By now we are all aware of fake news and the real consequences that can happen when these falsehoods are spread. We see that at an international and national level, on Twitter and on Facebook, but we don’t realize that fake news can appear right on our doorstep.
Fake news is always disguised as real news and might even been hidden within real news but, there are always a few very distinct ways to tell the difference.
What claims does it make?
Real news will include multiple primary sources when discussing a controversial claim. Fake news may include fake sources or ‘alternative facts’ that can be disproven through further research. When in doubt, dig deeper because facts can be verified.
Real news will also remain as neutral as possible and will not try to get you to take a side. Real news simply reports what has happened and remains neutral.
Who is making these claims?
Don't trust anonymous sources. When a news outlets simply cites “sources" or even, "a law enforcement official" you should be wary to trust it. A law enforcement official could be anything from the RCMP to a citizen on patrol and sources could be someone at the scene or them simply relaying information their mother heard in the line at the grocery store. When they won’t tell you, you shouldn’t really trust it.
Where was it published?
Real news is published by trustworthy media outlets with a strong fact-checking record. If you get your news primarily via social media, try to verify that the information is from a reliable source before you share it. And, please always check the original publish date to make sure something that is years old isn’t just being recycled.
What language is being used?
Whether you realize it or not, the language the media uses tells you how reliable it is. It’s easy to insinuate something is happening with carefully crafted words when it, in fact, is not what it is made to seem. While there is often no lies in the pieces of information themselves, when put together deviously they can allude to things that just aren’t true.
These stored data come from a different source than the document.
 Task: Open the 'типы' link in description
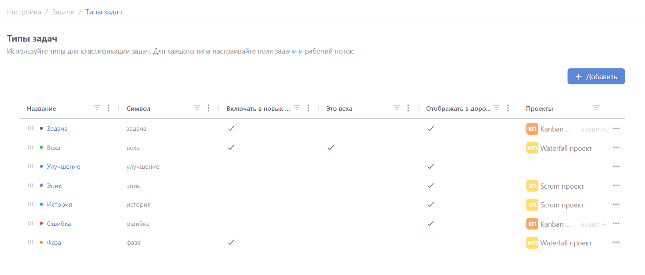click(x=58, y=51)
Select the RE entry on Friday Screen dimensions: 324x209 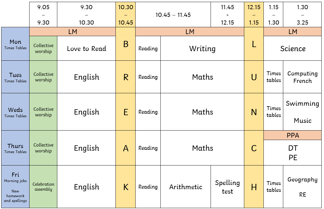tap(302, 194)
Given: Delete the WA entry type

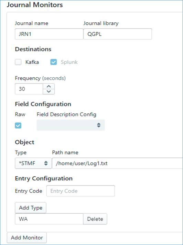Looking at the screenshot, I should click(x=95, y=219).
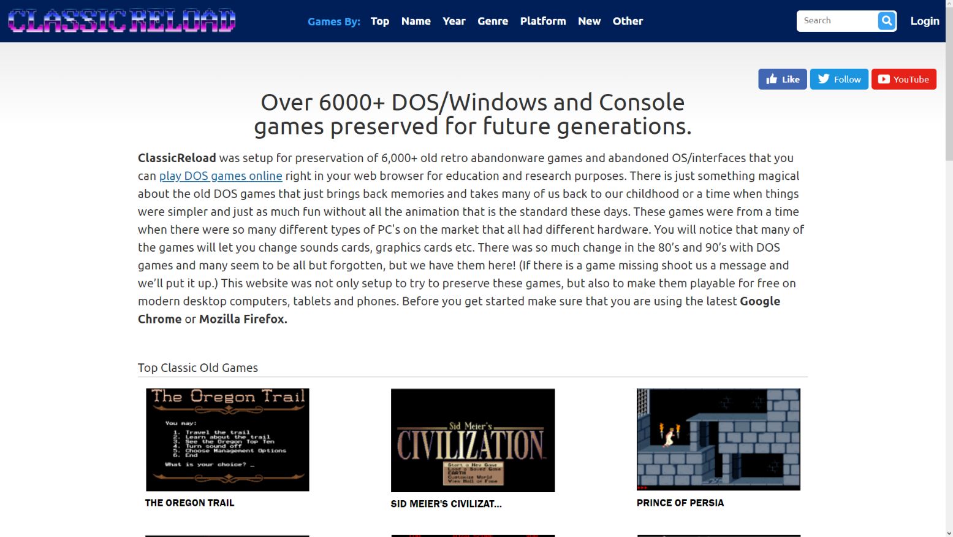
Task: Click the Twitter bird icon on Follow button
Action: 823,79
There’s also some keys in the way that news sources report on matters. When a media outlet says "we are receiving reports" it often means that sources are claiming something has happened, but it has not been confirmed. When they say “we are seeking confirmation" they are confident, but still can't confirm. And, when they say “we can confirm", the information has come from multiple sources, and the news outlet feels confident that it can claim something as an actual fact.
Lastly, how does it make you feel?
Fake news, like all propaganda, is designed to make you feel strong emotions. So, if you read or hear a news item that makes you feel super angry, pause and take a deep breath. Then, double-check the item’s claims and decide for yourself if the item is real news or fake news. Sometimes this can be difficult to do but before you comment and share it remember the bottom line is that you shouldn’t blindly believe everything you read.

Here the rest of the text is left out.